2017-04-12

ZTF; self-calibration; long-period planets

I spent today at Caltech, where I spoke about self-calibration. Prior to that I had many interesting conversations. From Anna Ho (Caltech) I learned that ZTF is going to image 15,000 square degrees per night. That is life-changing! I argued that they should position their fields to facilitate self-calibration, which might break some ideas they might have about image differencing.

With Nadia Blagorodnova (Caltech) I discussed calibration of the SED Machine, which is designed to do rapid low-resolution follow-up of ZTF and LSST events. They are using dome and twilight flats (something I said is a bad idea in my colloquium) and indeed they can see that they are deficient or inaccurate. We discussed how to take steps towards self-calibration.

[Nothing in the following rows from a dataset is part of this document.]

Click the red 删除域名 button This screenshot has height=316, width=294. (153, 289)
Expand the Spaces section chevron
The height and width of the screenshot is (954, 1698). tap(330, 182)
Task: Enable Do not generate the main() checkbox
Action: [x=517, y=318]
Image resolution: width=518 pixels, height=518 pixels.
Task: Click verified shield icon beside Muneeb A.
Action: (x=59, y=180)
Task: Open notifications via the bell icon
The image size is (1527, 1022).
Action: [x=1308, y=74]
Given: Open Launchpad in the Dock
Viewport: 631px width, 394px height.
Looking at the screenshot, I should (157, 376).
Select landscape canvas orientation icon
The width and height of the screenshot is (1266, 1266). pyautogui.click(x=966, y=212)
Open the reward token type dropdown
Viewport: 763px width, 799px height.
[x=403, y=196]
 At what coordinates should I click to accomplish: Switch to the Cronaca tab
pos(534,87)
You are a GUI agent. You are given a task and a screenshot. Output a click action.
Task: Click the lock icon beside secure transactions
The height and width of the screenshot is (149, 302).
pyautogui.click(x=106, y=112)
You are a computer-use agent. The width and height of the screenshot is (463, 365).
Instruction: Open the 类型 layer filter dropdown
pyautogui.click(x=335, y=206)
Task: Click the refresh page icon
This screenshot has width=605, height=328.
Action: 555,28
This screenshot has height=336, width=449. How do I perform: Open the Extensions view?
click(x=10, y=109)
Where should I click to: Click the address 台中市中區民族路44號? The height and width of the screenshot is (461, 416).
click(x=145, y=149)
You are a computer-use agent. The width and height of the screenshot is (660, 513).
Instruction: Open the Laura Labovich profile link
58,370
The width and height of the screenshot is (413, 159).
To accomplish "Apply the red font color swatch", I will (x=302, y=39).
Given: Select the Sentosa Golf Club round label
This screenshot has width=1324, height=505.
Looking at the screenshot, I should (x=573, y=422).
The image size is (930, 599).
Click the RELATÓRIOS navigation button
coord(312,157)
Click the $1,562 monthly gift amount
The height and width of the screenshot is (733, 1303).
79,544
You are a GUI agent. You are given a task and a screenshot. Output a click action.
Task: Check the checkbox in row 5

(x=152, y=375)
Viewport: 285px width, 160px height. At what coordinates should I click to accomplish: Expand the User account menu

With Heather Knutson (Caltech) I discussed long-period planets. She is following up (with radial velocity measurements) the discoveries that Foreman-Mackey and I (and others) made in the Kepler data. She doesn't clearly agree with our finding that there are something like 2 planets per star (!) at long periods, but of course her radial-velocity work has different sensitivity to planets. We discussed the possibility of using radial-velocity surveys to do planet populations work; she believes it is possible (something I have denied previously, on the grounds of unrecorded human decision-making in the observing strategies).

In my talk I made some fairly aggressive statements about Euclid's observing strategies and calibration. That got me some valuable feedback, including some hope that they will modify their strategies before launch. The things I want can be set or modified at the 13th hour!